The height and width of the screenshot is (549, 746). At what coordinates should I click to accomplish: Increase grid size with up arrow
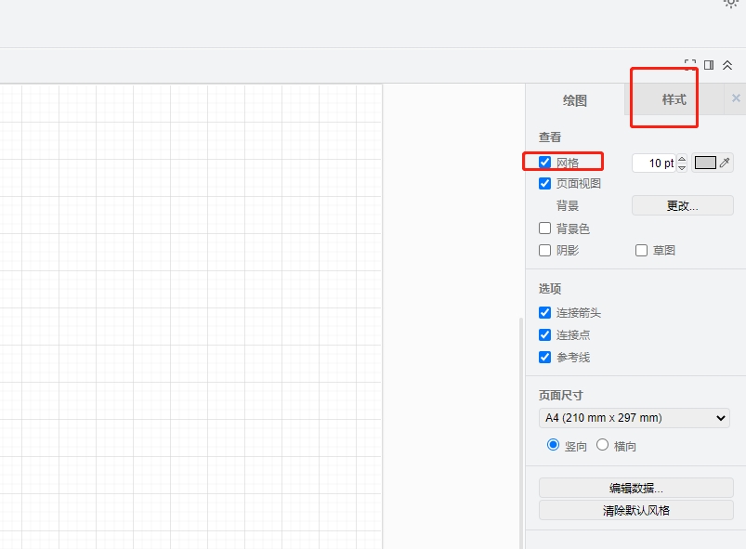[682, 158]
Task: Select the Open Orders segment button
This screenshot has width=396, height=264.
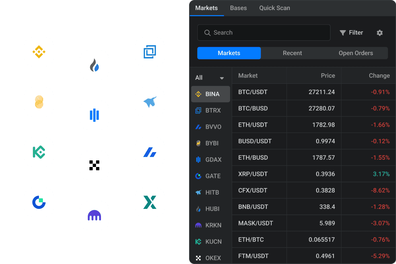Action: tap(356, 53)
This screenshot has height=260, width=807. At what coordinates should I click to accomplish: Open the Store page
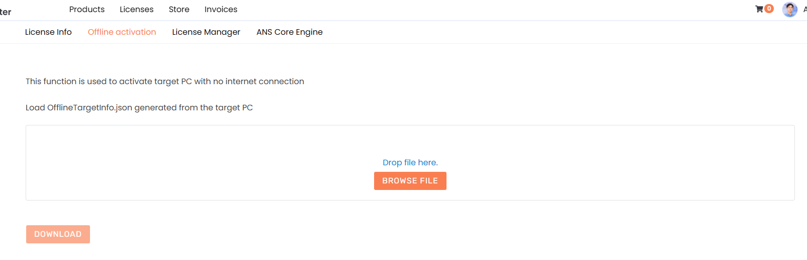pyautogui.click(x=179, y=9)
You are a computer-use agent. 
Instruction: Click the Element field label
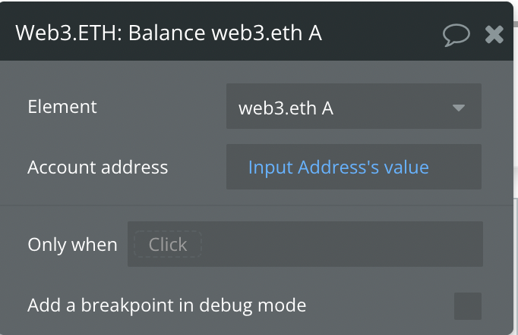[x=62, y=107]
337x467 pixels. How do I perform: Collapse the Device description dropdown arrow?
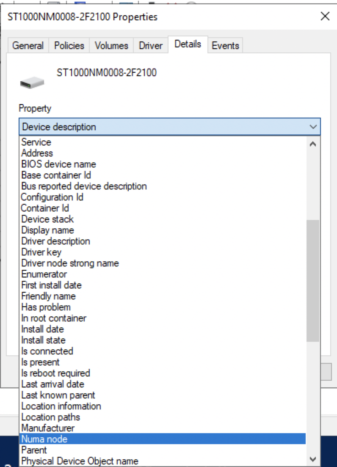coord(313,127)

——

### Assigned task
Print the entries again exactly as they appear above. Do not print the pictures.

### Written solution
The height and width of the screenshot is (549, 746). At what coordinates should I click to accomplish: Increase grid size with up arrow
[682, 158]
Task: Select the Open Orders segment button
This screenshot has width=396, height=264.
Action: tap(356, 53)
This screenshot has height=260, width=807. At what coordinates should I click to accomplish: Open the Store page
pyautogui.click(x=179, y=9)
You are a computer-use agent. 
Instruction: Click the Element field label
[x=62, y=107]
337x467 pixels. How do I perform: Collapse the Device description dropdown arrow?
coord(313,127)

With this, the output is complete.